Menu

Tragis, Ingin Mengungsi Namun Tiga Remaja Asal Guinea Ini Dituduh Akan Menjadi Teroris di Malta

Devi 17 Dec 2019, 11:15
Tragis, Ingin Mengungsi Namun Tiga Remaja Asal Guinea Ini Dituduh Akan Menjadi Teroris di Malta
Tragis, Ingin Mengungsi Namun Tiga Remaja Asal Guinea Ini Dituduh Akan Menjadi Teroris di Malta

RIAU24.COM -  Pada bulan Maret tahun ini, sekelompok lebih dari 100 migran membuat rakit untuk menyeberangi Laut Mediterania dari Libya. Kisah penyelamatan mereka nantinya akan menjadi kasus penting di Malta, pelabuhan masuk utama pertama bagi para migran yang berharap mencapai Eropa.

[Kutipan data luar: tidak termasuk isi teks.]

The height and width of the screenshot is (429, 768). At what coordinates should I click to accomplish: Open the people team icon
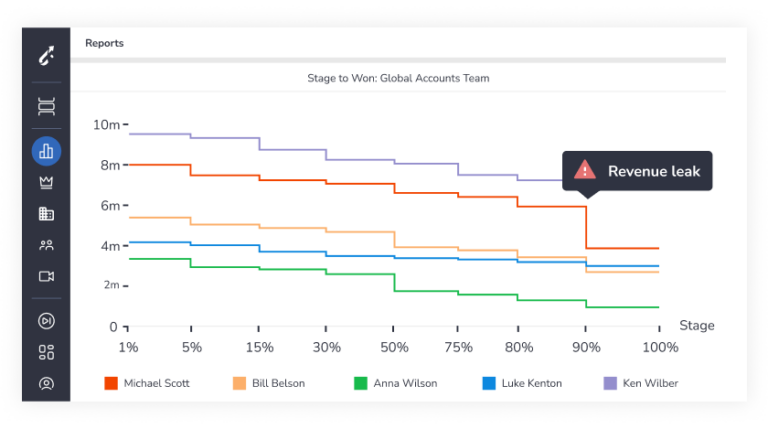click(x=47, y=245)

Tiga remaja sekarang menghadapi hukuman penjara seumur hidup karena peran mereka dalam menceritakan kisah penyeberangan tersebut.

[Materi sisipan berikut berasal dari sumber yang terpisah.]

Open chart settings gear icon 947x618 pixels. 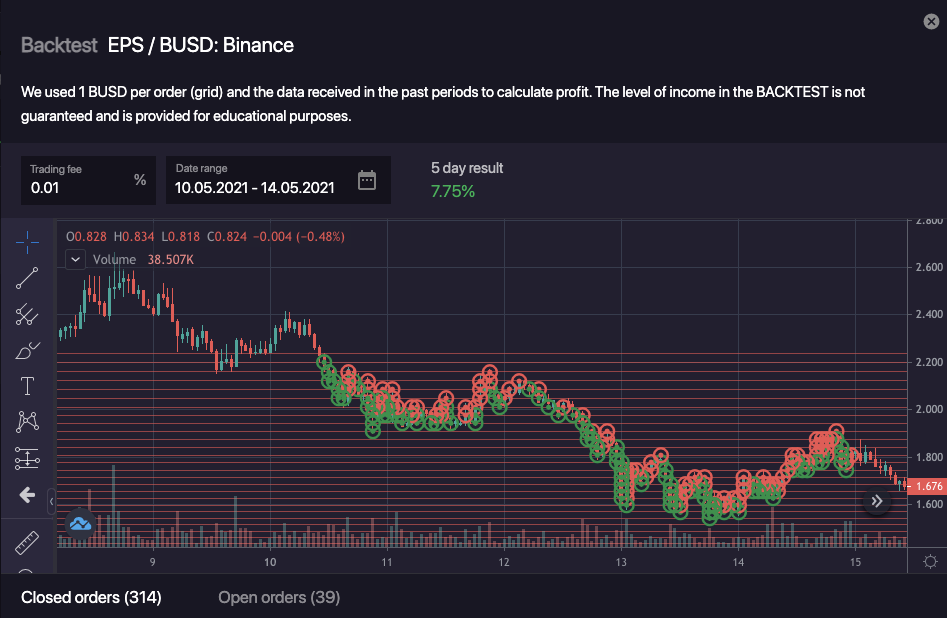click(x=930, y=561)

Menurut transkrip radio yang mendokumentasikan misi penyelamatan, sebuah pesawat yang dikerahkan oleh operasi angkatan laut Uni Eropa untuk memerangi penyelundupan pengungsi di Mediterania melihat rakit yang tenggelam dan memanggil El Hiblu 1, sebuah kapal tanker minyak komersial dalam perjalanan dari Istanbul ke Tripoli, ke bawa para migran kembali ke Tripoli.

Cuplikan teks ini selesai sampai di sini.